Christy King from Gaelmedia, one of the independent companies based in the west, has any number of anecdotes which indicate this goodwill. There is the one about the actor and the pilot programme. "Ray McBride drove down from Derry after finishing on stage at 10 p.m. He arrived at four in the morning, came out and did the gig with us and drove back to Derry to be on stage that night," he says.
BUT it also faces a hostile broadcasting environment in which Sky TV is king the finger is on the zapper and viewers may soon have 500 channels to chose from, according to the Green Paper on Broadcasting. What hope is there for a small, underfunded station broadcasting in a language spoken by only a small percentage of the population on an island on the edge of Europe?
It is a scenario which has led film maker Muiris Mac Conghail to claim the station is doomed from day one. With around three hours airtime a day - and a two hour gap between the first hour (aimed at children) and the other two - he argues that it will not make much of an impact.
Against that background, it is clear TnaG is going to make a determined effort to grab as big a share of the potential audience as possible (estimates vary from 120,000 to an outside maximum of 500,000).
Its programming will have optional subtitles to make it accessible to those with little Irish; there is a big emphasis on programming with a strong visual content, and its news will be decidedly populist in tone.
It will treat major news stories differently to RTE, says Michael Lally. "The kind of barometer I have is: I think of my local pub in Galway, Murphy's pub.
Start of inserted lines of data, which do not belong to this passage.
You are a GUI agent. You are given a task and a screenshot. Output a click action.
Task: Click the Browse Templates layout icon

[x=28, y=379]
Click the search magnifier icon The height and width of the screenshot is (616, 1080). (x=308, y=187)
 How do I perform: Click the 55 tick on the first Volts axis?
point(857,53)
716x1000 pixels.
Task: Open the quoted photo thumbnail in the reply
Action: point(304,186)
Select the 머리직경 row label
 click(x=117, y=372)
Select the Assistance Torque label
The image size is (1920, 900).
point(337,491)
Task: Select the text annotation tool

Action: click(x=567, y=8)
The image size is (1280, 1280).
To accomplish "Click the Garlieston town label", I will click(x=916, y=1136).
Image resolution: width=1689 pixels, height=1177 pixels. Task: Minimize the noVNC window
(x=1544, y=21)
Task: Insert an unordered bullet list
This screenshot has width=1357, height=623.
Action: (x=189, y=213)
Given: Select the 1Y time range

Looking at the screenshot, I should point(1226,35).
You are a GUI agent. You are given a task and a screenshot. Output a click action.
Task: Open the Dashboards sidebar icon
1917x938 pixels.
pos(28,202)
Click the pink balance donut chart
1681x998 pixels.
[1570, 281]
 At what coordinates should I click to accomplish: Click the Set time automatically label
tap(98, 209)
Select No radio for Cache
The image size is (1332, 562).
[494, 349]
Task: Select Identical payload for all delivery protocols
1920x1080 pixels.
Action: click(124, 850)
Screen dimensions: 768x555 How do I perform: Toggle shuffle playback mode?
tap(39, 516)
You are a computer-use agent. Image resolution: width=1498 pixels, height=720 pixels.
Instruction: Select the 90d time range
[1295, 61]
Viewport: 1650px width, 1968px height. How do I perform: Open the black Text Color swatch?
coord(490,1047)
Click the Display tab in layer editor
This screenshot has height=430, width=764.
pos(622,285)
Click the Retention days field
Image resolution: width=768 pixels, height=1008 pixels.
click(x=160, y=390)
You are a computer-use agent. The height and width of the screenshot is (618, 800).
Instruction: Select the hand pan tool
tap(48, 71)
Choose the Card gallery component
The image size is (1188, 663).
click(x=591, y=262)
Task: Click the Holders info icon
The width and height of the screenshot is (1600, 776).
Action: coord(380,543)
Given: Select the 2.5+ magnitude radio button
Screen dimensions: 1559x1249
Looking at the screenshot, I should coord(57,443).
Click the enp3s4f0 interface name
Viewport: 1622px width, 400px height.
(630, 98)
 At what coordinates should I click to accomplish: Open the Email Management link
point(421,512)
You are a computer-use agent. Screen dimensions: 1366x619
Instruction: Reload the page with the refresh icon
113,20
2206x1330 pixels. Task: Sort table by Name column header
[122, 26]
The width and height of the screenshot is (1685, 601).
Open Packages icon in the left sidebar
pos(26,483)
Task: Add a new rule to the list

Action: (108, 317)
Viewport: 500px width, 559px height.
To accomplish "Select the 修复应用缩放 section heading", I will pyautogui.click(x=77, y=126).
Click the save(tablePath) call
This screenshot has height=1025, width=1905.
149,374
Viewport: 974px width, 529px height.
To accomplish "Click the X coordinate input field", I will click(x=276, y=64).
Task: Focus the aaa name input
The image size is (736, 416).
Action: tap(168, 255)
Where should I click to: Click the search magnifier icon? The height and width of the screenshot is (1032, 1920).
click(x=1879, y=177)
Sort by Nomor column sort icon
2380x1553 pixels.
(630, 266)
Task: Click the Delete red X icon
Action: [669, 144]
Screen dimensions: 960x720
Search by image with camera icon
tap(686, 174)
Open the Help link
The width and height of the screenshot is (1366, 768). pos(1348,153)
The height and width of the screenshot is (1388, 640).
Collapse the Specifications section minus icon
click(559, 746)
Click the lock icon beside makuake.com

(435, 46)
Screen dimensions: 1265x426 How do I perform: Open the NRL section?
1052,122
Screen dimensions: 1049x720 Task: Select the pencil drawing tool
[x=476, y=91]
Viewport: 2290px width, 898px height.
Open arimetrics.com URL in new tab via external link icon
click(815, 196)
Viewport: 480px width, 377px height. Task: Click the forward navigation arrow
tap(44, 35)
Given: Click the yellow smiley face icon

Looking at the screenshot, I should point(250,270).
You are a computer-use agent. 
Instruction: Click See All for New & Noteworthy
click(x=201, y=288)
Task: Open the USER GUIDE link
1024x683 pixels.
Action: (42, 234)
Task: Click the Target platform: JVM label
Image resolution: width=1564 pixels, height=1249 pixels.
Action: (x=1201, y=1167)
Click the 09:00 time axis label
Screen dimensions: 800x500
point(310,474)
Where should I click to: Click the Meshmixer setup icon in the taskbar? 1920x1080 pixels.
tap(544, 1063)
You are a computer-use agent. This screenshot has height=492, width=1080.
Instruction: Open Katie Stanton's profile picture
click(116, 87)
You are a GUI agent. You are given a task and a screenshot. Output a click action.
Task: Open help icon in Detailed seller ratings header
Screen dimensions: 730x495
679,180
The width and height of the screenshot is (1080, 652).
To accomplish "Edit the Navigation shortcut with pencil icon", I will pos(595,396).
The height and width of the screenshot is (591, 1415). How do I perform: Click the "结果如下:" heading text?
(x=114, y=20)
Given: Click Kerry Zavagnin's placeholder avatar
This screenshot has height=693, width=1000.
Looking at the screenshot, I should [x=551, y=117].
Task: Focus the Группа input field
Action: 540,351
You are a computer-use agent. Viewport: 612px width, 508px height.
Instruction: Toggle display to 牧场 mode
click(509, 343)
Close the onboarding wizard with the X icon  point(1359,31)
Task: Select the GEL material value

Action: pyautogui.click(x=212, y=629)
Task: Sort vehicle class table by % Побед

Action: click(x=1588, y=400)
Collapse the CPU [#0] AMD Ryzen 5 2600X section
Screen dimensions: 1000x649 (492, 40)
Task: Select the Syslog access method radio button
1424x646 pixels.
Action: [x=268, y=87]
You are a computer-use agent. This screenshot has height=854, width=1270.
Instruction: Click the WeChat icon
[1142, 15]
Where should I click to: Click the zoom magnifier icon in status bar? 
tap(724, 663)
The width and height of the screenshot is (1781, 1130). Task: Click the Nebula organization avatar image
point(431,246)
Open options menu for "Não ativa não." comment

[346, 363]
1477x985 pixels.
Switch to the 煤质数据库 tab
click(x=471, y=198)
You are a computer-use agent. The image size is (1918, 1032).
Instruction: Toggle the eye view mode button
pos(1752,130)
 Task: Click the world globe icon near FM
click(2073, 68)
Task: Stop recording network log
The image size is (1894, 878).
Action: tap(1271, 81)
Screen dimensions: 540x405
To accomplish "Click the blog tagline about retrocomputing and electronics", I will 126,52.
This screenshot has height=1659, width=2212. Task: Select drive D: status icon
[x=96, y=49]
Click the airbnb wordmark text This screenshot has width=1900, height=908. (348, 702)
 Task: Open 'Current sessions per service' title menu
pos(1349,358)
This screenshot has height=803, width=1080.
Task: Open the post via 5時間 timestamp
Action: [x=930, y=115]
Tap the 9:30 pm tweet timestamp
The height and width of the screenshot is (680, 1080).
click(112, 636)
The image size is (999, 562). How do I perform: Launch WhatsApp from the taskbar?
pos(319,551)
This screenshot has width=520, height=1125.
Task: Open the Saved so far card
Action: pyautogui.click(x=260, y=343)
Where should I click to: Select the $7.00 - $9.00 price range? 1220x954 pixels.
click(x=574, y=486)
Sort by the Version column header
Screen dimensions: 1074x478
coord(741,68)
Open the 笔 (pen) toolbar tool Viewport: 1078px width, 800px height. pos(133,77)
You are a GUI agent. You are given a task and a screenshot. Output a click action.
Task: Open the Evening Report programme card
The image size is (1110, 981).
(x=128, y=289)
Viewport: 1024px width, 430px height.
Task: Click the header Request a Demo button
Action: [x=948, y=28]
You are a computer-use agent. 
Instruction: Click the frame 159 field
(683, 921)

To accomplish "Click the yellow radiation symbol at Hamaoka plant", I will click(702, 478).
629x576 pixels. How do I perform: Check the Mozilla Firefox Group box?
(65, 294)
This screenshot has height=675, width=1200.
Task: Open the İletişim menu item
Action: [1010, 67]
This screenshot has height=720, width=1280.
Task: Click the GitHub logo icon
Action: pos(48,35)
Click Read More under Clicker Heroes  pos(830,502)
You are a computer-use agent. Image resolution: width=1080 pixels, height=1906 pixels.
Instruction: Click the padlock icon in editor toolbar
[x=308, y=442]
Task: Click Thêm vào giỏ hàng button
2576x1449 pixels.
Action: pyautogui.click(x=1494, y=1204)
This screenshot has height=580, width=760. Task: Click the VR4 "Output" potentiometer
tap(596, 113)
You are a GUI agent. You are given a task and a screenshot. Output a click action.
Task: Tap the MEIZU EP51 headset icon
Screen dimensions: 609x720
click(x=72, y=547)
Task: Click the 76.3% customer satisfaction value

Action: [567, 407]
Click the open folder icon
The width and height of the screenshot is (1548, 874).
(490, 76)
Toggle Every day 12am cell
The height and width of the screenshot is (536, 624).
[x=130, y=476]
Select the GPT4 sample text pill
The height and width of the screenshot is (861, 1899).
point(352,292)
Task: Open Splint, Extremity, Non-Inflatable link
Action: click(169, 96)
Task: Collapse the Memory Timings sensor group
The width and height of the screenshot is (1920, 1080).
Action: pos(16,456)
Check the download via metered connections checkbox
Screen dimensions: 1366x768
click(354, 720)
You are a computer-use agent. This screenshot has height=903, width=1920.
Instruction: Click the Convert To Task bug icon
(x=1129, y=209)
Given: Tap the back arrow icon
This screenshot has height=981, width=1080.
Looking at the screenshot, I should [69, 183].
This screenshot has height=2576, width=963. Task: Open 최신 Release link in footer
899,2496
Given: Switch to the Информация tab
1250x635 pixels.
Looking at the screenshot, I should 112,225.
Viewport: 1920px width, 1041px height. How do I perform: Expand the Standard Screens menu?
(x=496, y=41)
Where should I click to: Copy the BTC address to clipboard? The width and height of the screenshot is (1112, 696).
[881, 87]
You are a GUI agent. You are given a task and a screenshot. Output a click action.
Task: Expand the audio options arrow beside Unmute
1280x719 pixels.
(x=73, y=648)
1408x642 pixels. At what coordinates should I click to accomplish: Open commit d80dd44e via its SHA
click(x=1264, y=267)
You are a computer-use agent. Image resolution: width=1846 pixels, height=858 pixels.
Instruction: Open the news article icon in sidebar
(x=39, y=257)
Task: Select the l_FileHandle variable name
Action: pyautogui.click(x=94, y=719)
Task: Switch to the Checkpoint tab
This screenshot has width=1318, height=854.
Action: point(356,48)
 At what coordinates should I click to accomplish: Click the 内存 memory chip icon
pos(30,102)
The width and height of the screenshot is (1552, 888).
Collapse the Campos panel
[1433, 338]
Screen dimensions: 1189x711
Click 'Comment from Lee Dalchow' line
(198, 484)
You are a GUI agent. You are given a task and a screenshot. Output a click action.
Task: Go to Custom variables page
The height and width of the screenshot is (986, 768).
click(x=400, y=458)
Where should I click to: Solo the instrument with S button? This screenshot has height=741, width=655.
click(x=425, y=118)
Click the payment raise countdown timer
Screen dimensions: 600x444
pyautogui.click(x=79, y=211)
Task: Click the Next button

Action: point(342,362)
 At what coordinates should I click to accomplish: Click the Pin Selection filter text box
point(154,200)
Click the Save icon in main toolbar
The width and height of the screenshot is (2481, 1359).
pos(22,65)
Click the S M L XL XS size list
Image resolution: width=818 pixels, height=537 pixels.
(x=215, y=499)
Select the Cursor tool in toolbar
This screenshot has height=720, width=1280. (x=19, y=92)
I watch the lads in there when the nine o' clock news comes on and I look at what interests them, and I see when they go back to their pints."
But the search for popularity carries with it the seeds of an identity crisis. Earlier rows over funding have restricted TnaG's freedom to experiment. It is now hyper conscious of the need to show it is not wasting money. Some Gaeltacht producers argue that the commissioning editors have become cautious and conservative as a result.
In its anxiety to avoid commissioning any "clangers", which could be seized on with glee by the station's opponents, TnaG may forget to ask itself some fundamental questions. What yardstick will it use to judge success or failure? Who is it for?
Some of the most important work TnaG is doing is also the most open to attack from critics. It is nurturing young companies set up by people who do not yet have much experience, hoping, that their somewhat uneven output will be masked by a successful soap and one or two prestige offerings.
TnaG may be forced to play the numbers game, but the parents in Carraroe or Palmerstown who are trying to raise their kids through Irish will care little if the TAM ratings reach 400,000.
Their primary concern will be that it should broadcast enough cartoons and play school programmes to make the telly an ally and not an enemy of their cause. Anything else is a bonus and lies in the realm of language rights and pluralism.